7. Going further, status chains
It would be possible to store a list of statuses composing the status tokens one with the other. Composing the status tokens would result to a merkle tree. This would permit for an issuer to emit more than a single status but a list. The hash of HOTP values are to be taken at a single point of time providing the same hash format for all the emitted tokens. The verification would be made by rebuilding the composed tree, one status after the other keeping the same category building a merkle tree from result to result. The composition law for the given status tokens help to store more data staying in the same category.

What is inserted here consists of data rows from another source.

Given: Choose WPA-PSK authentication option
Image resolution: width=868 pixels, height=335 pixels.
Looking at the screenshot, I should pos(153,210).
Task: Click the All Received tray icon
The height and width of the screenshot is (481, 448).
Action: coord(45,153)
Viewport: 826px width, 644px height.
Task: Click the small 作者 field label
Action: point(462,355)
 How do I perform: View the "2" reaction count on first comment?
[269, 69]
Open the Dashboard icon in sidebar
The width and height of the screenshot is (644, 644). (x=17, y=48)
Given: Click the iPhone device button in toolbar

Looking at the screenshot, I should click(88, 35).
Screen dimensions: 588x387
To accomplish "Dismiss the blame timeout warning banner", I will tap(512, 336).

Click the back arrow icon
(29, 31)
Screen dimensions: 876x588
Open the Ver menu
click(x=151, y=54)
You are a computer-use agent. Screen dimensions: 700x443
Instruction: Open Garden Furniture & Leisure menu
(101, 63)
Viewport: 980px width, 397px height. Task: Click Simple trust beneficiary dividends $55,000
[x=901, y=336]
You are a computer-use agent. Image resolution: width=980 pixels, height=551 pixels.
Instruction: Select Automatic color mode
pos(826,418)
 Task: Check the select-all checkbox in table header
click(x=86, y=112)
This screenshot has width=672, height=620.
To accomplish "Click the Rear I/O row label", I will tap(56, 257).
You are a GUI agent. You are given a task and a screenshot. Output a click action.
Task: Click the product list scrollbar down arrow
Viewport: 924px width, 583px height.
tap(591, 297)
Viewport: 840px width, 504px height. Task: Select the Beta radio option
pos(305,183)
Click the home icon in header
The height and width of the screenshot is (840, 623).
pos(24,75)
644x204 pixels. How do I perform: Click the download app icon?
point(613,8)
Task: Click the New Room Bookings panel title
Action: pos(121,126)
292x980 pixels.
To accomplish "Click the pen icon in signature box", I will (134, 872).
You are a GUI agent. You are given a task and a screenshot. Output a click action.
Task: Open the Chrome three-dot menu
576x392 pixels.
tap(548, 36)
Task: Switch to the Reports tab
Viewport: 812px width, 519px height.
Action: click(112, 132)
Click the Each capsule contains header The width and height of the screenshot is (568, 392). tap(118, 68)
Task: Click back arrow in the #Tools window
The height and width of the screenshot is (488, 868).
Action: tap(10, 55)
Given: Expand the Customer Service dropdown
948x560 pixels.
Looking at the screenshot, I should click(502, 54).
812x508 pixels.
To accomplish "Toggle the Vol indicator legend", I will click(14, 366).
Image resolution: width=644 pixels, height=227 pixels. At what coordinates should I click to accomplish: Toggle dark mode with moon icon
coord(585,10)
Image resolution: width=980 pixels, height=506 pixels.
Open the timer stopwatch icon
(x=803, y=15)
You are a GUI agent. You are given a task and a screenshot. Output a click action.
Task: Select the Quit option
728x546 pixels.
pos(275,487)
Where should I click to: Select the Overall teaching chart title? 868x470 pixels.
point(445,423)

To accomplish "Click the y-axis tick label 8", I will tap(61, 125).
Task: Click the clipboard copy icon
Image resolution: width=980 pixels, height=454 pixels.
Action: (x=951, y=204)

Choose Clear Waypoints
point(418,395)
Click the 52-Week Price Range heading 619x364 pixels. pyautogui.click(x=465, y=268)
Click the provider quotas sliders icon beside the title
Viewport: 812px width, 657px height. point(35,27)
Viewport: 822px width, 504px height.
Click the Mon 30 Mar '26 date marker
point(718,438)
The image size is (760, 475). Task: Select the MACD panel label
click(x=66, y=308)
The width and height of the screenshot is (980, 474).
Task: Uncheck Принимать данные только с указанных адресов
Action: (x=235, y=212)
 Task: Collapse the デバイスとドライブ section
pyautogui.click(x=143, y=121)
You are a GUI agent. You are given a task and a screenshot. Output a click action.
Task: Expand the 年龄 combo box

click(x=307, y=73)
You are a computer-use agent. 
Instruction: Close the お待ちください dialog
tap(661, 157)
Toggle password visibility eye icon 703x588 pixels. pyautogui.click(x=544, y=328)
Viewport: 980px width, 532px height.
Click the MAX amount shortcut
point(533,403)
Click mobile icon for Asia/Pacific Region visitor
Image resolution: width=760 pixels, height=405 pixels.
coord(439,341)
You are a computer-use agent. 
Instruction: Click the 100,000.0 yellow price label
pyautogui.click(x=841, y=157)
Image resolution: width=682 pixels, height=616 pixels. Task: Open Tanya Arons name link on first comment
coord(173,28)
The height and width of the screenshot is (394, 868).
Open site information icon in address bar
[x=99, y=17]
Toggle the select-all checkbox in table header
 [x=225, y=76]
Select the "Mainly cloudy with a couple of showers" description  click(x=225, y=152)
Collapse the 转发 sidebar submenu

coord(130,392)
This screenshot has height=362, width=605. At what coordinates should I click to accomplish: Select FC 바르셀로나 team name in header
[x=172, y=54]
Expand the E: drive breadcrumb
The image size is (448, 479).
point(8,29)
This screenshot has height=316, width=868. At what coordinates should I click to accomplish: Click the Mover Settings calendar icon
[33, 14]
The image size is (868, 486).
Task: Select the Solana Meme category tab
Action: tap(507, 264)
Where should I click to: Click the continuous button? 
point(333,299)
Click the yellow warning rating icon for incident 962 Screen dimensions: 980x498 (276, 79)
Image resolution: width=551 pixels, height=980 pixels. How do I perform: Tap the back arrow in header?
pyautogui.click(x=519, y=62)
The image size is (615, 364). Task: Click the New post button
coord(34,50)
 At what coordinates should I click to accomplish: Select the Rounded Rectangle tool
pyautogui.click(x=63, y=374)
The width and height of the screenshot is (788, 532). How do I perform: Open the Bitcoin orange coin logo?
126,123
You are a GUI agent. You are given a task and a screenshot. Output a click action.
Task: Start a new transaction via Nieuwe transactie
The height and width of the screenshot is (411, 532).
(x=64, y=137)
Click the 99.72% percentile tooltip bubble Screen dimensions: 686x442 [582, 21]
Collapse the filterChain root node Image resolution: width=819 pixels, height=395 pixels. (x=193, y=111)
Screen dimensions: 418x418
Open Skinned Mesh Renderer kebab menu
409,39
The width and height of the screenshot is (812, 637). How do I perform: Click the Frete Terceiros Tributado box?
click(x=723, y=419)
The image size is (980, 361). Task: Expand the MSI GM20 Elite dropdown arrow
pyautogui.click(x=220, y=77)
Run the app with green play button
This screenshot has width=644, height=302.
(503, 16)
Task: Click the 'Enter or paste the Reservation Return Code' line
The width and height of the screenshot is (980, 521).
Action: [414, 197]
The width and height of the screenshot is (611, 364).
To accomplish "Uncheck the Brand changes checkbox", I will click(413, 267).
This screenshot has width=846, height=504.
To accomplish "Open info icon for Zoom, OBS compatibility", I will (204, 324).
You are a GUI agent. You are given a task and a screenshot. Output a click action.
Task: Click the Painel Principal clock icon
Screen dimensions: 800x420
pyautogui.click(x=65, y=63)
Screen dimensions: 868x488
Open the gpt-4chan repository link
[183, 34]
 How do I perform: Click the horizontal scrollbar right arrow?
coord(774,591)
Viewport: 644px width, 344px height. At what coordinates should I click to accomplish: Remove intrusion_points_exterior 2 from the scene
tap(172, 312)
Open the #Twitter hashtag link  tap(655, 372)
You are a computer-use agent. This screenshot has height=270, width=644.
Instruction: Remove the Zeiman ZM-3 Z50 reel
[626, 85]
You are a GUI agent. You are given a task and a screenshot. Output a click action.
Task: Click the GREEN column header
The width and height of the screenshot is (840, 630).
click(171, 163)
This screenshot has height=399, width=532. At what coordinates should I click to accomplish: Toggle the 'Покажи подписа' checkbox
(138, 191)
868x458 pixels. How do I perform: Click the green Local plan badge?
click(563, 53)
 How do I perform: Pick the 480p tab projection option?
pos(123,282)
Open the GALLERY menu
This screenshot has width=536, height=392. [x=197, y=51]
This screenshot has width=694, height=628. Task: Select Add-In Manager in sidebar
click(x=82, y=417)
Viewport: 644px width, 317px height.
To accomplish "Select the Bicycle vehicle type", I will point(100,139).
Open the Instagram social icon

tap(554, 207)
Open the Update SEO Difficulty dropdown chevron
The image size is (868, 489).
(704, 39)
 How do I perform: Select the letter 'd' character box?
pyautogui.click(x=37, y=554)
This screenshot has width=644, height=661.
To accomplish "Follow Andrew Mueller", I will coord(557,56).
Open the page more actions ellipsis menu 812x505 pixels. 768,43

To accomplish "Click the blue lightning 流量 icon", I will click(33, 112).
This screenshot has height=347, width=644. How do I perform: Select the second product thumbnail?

7.1 Choosing a status among the chain
Apart from a single status token, the corresponding status list can be derived using a composition law, the status being a choice among the given list. This would enforce the issuer to provide the status list state at token emission. The pattern would not enforce the issuer to include the list associated to the token, but the contracted list must contain the status given by the associated token to provide the validity of the couple list / choice. Further discussions can be made for having choices that do not influence the resulting status token which is at first sight not possible with modern computing.
7.2 Public statuses
An other way to see status would be to include the status list in the chain and publicly expose those statuses and the status list derivation, that would help to prevent from the hidden statuses issue. Then status tokens would be publicly solvable, the token being private. An example would be to have the statuses given, namely "valid", "suspended", "revoked" and have the signing did as secret.
7.3 Choosing multiple statuses
Using a binary sum as composition law, multiple statuses can be choosen from the given list. Giving them in their textual form along with the remaining sum of the other status tokens help to prove the statuses are part of the associated status list. This would also fix the hidden statuses issue. Computing the chosen status tokens sum and adding it to the rest results to the status list token. This would be a way to enable selective disclosure. It helps to selectively disclose status information without disclosing the number of statuses included in the token. Metaphoring the statuses as the verbal communication and the remaining sum as the non-verbal one.
If the status list forms a coherent set, some disclosed subsets of that list can give meaningful information by themselves, choosing such a set would express information about the annotated data itself. That ability of such choice should be inherent to the coherence of the list and is not covered by this draft. It is probable that in modern computing only human can perform this.